We’re just not going to make any changes at this time, school district spokeswoman Melanie Hall said Wednesday.
A month ago, the district reduced the hours of 610 part-time teaching aides and cafeteria workers from 30 a week to 25 in anticipation of hefty fines against large employers that fail to offer health coverage to employees who work at least 30 hours a week.
The U.S. Treasury Department announced Tuesday that the insurance mandate, a key component of the Patient Protection and Affordable Care Act, would take effect in 2015 rather than Jan. 1 as scheduled. Various business advocacy groups applauded the delay. In late May, FWCS officials blamed state funding cuts and general budget constraints as more reasons for trimming the hours of part-time employees.
That decision was made primarily as a budget savings decision, Hall said. It is going to save us $1.6 million to reduce the hours. Our budget situation hasn’t changed. And therefore our decision isn’t going to change, either.
Sens. Joe Donnelly, D-Ind., and Susan Collins, R-Maine, wrote a letter two weeks ago to President Barack Obama urging him to allow employers a penalty-free transition period after Jan. 1 to comply with the insurance mandate. Donnelly said Wednesday the letter might have contributed to the postponement of the regulation.

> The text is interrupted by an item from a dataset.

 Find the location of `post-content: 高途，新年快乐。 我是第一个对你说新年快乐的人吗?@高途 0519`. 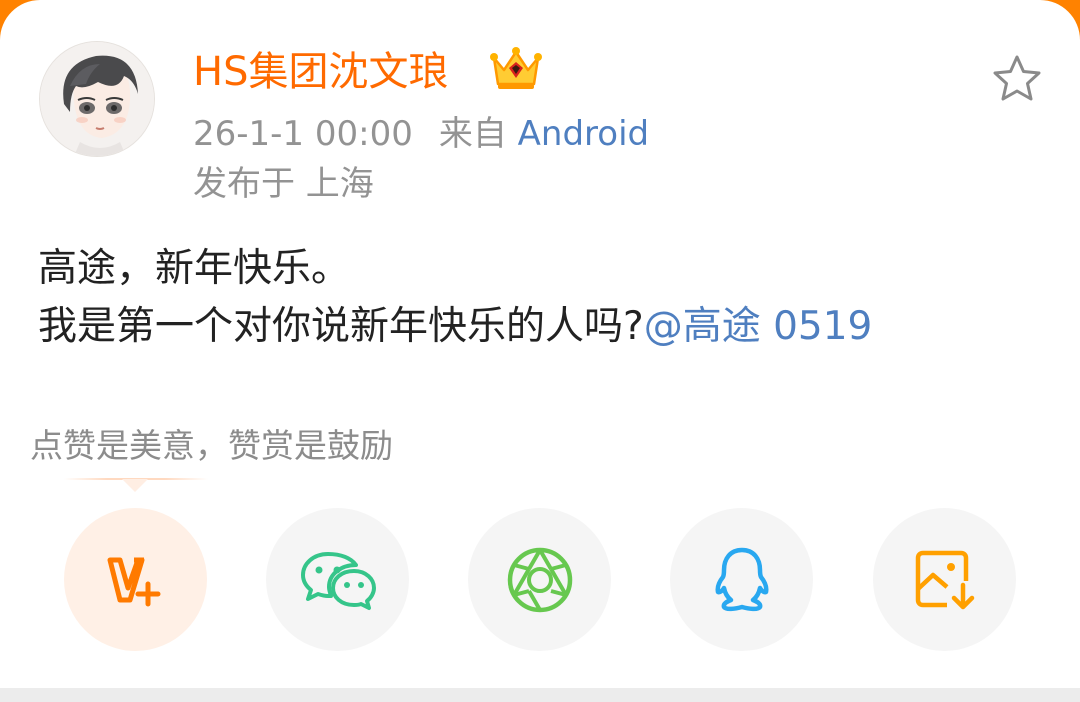

post-content: 高途，新年快乐。 我是第一个对你说新年快乐的人吗?@高途 0519 is located at coordinates (455, 298).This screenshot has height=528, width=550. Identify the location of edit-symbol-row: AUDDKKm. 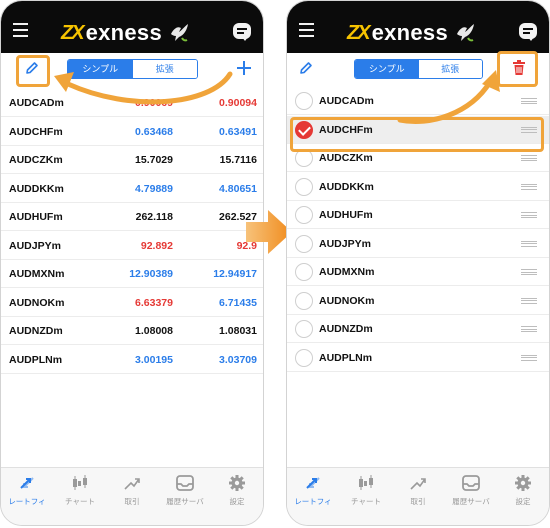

I think it was delayed because a Republican senator asked for a delay; a Democrat senator asked for a delay, other people asked for a delay, Donnelly said in a telephone interview. It was something both (political parties) were requesting, that chambers of commerce were requesting, that businesses were requesting, that workers were requesting.
But during a Wednesday visit to Fort Wayne, Rep. Marlin Stutzman, R-3rd, said the additional year will make little difference.
The delay is too late because a lot of companies are already making plans for next year. Probably a lot of them are going to move forward with their plans as if (the mandate) would be in place, Stutzman said after participating in a ground-breaking ceremony for the expansion of the north-side headquarters of Shambaugh & Son, a commercial and industrial construction company.
We’re only pushing off the inevitable, Stutzman said. The White House has to say this is going to work or else it’s going to implode.
Both Stutzman and Sen. Dan Coats, R-Ind., have called for the repeal of the Affordable Care Act, which Donnelly voted for in 2009 as a member of the House.
In a statement late Tuesday, Coats said, We need to repeal the deeply flawed health care law and replace it with step-by-step reforms that actually lower costs and put patients, not bureaucrats, in charge of their own health care decisions.
The delay of the insurance requirement buys more time for Donnelly to try to change the Affordable Care Act’s definition of a full-time employee as someone who works at least 30 hours a week.
He and Collins have introduced legislation that would raise the number to 40 hours a week.
I know both Sen. Collins and I are looking for additional co-sponsors, Donnelly said. It’s a bill that makes sense, and I think we will continue to see it make progress.